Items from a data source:

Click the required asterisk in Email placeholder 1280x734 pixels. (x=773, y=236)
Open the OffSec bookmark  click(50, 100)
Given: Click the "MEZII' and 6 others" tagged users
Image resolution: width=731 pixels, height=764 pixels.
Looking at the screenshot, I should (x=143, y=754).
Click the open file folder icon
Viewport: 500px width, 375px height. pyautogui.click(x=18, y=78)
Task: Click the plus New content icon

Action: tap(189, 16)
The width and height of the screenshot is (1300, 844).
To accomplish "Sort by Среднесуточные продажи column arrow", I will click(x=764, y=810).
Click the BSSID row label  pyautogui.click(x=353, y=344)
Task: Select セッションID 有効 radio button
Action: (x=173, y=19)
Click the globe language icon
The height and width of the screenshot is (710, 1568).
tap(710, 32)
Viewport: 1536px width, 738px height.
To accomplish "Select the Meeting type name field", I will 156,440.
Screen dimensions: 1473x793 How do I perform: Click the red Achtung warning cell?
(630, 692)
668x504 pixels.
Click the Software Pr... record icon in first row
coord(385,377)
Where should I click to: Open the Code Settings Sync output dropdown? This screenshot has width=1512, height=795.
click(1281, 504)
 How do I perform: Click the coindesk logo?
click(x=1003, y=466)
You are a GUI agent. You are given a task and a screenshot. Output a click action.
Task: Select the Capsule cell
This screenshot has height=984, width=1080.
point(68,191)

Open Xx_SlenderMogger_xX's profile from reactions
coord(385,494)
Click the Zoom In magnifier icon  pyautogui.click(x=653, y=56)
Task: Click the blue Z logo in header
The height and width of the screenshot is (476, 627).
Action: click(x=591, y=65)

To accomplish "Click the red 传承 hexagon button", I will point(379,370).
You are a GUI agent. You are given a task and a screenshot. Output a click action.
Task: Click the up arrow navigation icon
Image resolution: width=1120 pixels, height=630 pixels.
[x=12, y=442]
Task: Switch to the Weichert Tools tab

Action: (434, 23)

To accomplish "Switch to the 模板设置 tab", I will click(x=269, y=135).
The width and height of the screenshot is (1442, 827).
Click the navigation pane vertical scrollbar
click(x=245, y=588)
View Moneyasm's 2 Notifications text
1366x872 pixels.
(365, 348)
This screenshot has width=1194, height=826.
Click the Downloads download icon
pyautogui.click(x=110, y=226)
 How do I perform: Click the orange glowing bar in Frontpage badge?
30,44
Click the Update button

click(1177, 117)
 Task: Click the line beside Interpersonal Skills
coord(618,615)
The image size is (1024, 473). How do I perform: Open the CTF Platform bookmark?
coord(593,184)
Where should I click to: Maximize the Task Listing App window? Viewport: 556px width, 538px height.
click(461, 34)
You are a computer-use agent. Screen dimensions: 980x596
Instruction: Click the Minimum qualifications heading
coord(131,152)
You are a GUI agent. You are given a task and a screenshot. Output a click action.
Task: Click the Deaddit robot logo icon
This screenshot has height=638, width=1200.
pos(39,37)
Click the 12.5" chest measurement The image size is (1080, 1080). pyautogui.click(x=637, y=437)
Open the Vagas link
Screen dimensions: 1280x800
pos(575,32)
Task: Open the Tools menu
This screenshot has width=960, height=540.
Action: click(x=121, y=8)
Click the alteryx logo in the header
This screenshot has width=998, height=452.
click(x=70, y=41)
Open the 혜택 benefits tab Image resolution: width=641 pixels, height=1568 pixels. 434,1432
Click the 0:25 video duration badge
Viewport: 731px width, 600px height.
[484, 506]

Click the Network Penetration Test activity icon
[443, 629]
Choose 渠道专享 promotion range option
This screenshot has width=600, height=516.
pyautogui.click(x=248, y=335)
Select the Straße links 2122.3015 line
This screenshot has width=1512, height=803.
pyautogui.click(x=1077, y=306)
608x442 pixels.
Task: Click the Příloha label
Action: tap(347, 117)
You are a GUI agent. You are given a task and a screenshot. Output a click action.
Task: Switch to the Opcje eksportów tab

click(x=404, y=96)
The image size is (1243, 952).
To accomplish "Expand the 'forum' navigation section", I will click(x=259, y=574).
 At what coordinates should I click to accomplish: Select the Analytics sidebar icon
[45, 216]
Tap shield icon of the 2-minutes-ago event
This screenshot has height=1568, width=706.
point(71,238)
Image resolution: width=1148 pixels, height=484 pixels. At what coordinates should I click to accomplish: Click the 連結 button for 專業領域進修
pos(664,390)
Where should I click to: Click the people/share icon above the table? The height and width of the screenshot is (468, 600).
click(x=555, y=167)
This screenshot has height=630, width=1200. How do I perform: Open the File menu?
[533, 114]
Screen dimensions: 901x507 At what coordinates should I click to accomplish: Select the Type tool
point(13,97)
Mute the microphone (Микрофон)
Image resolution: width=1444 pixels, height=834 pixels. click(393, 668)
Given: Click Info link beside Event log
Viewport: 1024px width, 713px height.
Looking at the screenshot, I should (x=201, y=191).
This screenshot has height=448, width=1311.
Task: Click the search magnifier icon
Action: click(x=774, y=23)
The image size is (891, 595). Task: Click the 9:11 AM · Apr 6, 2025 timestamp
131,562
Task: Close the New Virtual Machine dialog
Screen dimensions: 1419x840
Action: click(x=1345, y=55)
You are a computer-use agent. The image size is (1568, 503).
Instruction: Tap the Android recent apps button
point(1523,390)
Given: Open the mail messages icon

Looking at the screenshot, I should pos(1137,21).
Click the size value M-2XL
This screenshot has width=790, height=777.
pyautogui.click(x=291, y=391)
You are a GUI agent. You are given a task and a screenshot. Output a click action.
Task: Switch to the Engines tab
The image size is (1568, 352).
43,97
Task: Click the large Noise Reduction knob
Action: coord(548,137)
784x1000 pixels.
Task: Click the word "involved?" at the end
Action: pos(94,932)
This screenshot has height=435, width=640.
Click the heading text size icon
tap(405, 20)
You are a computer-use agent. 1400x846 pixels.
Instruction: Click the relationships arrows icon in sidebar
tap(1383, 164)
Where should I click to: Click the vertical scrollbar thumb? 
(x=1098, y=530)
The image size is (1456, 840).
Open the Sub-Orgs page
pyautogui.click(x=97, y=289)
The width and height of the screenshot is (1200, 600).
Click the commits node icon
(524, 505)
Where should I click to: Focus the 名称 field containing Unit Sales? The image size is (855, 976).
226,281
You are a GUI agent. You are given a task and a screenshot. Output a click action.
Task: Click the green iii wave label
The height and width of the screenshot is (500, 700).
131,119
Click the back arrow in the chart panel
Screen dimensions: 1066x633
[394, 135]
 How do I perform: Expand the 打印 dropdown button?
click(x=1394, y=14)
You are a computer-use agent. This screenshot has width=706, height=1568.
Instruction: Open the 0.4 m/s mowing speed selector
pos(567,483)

## WORK ORDER
Word for word, retype each record.

## ANSWER SPACE
Click the required asterisk in Email placeholder 1280x734 pixels. (x=773, y=236)
Open the OffSec bookmark  click(50, 100)
Given: Click the "MEZII' and 6 others" tagged users
Image resolution: width=731 pixels, height=764 pixels.
Looking at the screenshot, I should (x=143, y=754).
Click the open file folder icon
Viewport: 500px width, 375px height. pyautogui.click(x=18, y=78)
Task: Click the plus New content icon

Action: tap(189, 16)
The width and height of the screenshot is (1300, 844).
To accomplish "Sort by Среднесуточные продажи column arrow", I will click(x=764, y=810).
Click the BSSID row label  pyautogui.click(x=353, y=344)
Task: Select セッションID 有効 radio button
Action: (x=173, y=19)
Click the globe language icon
The height and width of the screenshot is (710, 1568).
tap(710, 32)
Viewport: 1536px width, 738px height.
To accomplish "Select the Meeting type name field", I will 156,440.
Screen dimensions: 1473x793 How do I perform: Click the red Achtung warning cell?
(630, 692)
668x504 pixels.
Click the Software Pr... record icon in first row
coord(385,377)
Where should I click to: Open the Code Settings Sync output dropdown? This screenshot has width=1512, height=795.
click(1281, 504)
 How do I perform: Click the coindesk logo?
click(x=1003, y=466)
You are a GUI agent. You are given a task and a screenshot. Output a click action.
Task: Select the Capsule cell
This screenshot has height=984, width=1080.
point(68,191)

Open Xx_SlenderMogger_xX's profile from reactions
coord(385,494)
Click the Zoom In magnifier icon  pyautogui.click(x=653, y=56)
Task: Click the blue Z logo in header
The height and width of the screenshot is (476, 627).
Action: click(x=591, y=65)

To accomplish "Click the red 传承 hexagon button", I will point(379,370).
You are a GUI agent. You are given a task and a screenshot. Output a click action.
Task: Click the up arrow navigation icon
Image resolution: width=1120 pixels, height=630 pixels.
[x=12, y=442]
Task: Switch to the Weichert Tools tab

Action: (434, 23)

To accomplish "Switch to the 模板设置 tab", I will click(x=269, y=135).
The width and height of the screenshot is (1442, 827).
Click the navigation pane vertical scrollbar
click(x=245, y=588)
View Moneyasm's 2 Notifications text
1366x872 pixels.
(365, 348)
This screenshot has width=1194, height=826.
Click the Downloads download icon
pyautogui.click(x=110, y=226)
 How do I perform: Click the orange glowing bar in Frontpage badge?
30,44
Click the Update button

click(1177, 117)
 Task: Click the line beside Interpersonal Skills
coord(618,615)
The image size is (1024, 473). How do I perform: Open the CTF Platform bookmark?
coord(593,184)
Where should I click to: Maximize the Task Listing App window? Viewport: 556px width, 538px height.
click(461, 34)
You are a computer-use agent. Screen dimensions: 980x596
Instruction: Click the Minimum qualifications heading
coord(131,152)
You are a GUI agent. You are given a task and a screenshot. Output a click action.
Task: Click the Deaddit robot logo icon
This screenshot has height=638, width=1200.
pos(39,37)
Click the 12.5" chest measurement The image size is (1080, 1080). pyautogui.click(x=637, y=437)
Open the Vagas link
Screen dimensions: 1280x800
pos(575,32)
Task: Open the Tools menu
This screenshot has width=960, height=540.
Action: click(x=121, y=8)
Click the alteryx logo in the header
This screenshot has width=998, height=452.
click(x=70, y=41)
Open the 혜택 benefits tab Image resolution: width=641 pixels, height=1568 pixels. 434,1432
Click the 0:25 video duration badge
Viewport: 731px width, 600px height.
[484, 506]

Click the Network Penetration Test activity icon
[443, 629]
Choose 渠道专享 promotion range option
This screenshot has width=600, height=516.
pyautogui.click(x=248, y=335)
Select the Straße links 2122.3015 line
This screenshot has width=1512, height=803.
pyautogui.click(x=1077, y=306)
608x442 pixels.
Task: Click the Příloha label
Action: tap(347, 117)
You are a GUI agent. You are given a task and a screenshot. Output a click action.
Task: Switch to the Opcje eksportów tab

click(x=404, y=96)
The image size is (1243, 952).
To accomplish "Expand the 'forum' navigation section", I will click(x=259, y=574).
 At what coordinates should I click to accomplish: Select the Analytics sidebar icon
[45, 216]
Tap shield icon of the 2-minutes-ago event
This screenshot has height=1568, width=706.
point(71,238)
Image resolution: width=1148 pixels, height=484 pixels. At what coordinates should I click to accomplish: Click the 連結 button for 專業領域進修
pos(664,390)
Where should I click to: Click the people/share icon above the table? The height and width of the screenshot is (468, 600).
click(x=555, y=167)
This screenshot has height=630, width=1200. How do I perform: Open the File menu?
[533, 114]
Screen dimensions: 901x507 At what coordinates should I click to accomplish: Select the Type tool
point(13,97)
Mute the microphone (Микрофон)
Image resolution: width=1444 pixels, height=834 pixels. click(393, 668)
Given: Click Info link beside Event log
Viewport: 1024px width, 713px height.
Looking at the screenshot, I should (x=201, y=191).
This screenshot has height=448, width=1311.
Task: Click the search magnifier icon
Action: click(x=774, y=23)
The image size is (891, 595). Task: Click the 9:11 AM · Apr 6, 2025 timestamp
131,562
Task: Close the New Virtual Machine dialog
Screen dimensions: 1419x840
Action: click(x=1345, y=55)
You are a computer-use agent. The image size is (1568, 503).
Instruction: Tap the Android recent apps button
point(1523,390)
Given: Open the mail messages icon

Looking at the screenshot, I should pos(1137,21).
Click the size value M-2XL
This screenshot has width=790, height=777.
pyautogui.click(x=291, y=391)
You are a GUI agent. You are given a task and a screenshot. Output a click action.
Task: Switch to the Engines tab
The image size is (1568, 352).
43,97
Task: Click the large Noise Reduction knob
Action: coord(548,137)
784x1000 pixels.
Task: Click the word "involved?" at the end
Action: pos(94,932)
This screenshot has height=435, width=640.
Click the heading text size icon
tap(405, 20)
You are a computer-use agent. 1400x846 pixels.
Instruction: Click the relationships arrows icon in sidebar
tap(1383, 164)
Where should I click to: Click the vertical scrollbar thumb? 
(x=1098, y=530)
The image size is (1456, 840).
Open the Sub-Orgs page
pyautogui.click(x=97, y=289)
The width and height of the screenshot is (1200, 600).
Click the commits node icon
(524, 505)
Where should I click to: Focus the 名称 field containing Unit Sales? The image size is (855, 976).
226,281
You are a GUI agent. You are given a task and a screenshot. Output a click action.
Task: Click the green iii wave label
The height and width of the screenshot is (500, 700).
131,119
Click the back arrow in the chart panel
Screen dimensions: 1066x633
[394, 135]
 How do I perform: Expand the 打印 dropdown button?
click(x=1394, y=14)
You are a computer-use agent. This screenshot has width=706, height=1568.
Instruction: Open the 0.4 m/s mowing speed selector
pos(567,483)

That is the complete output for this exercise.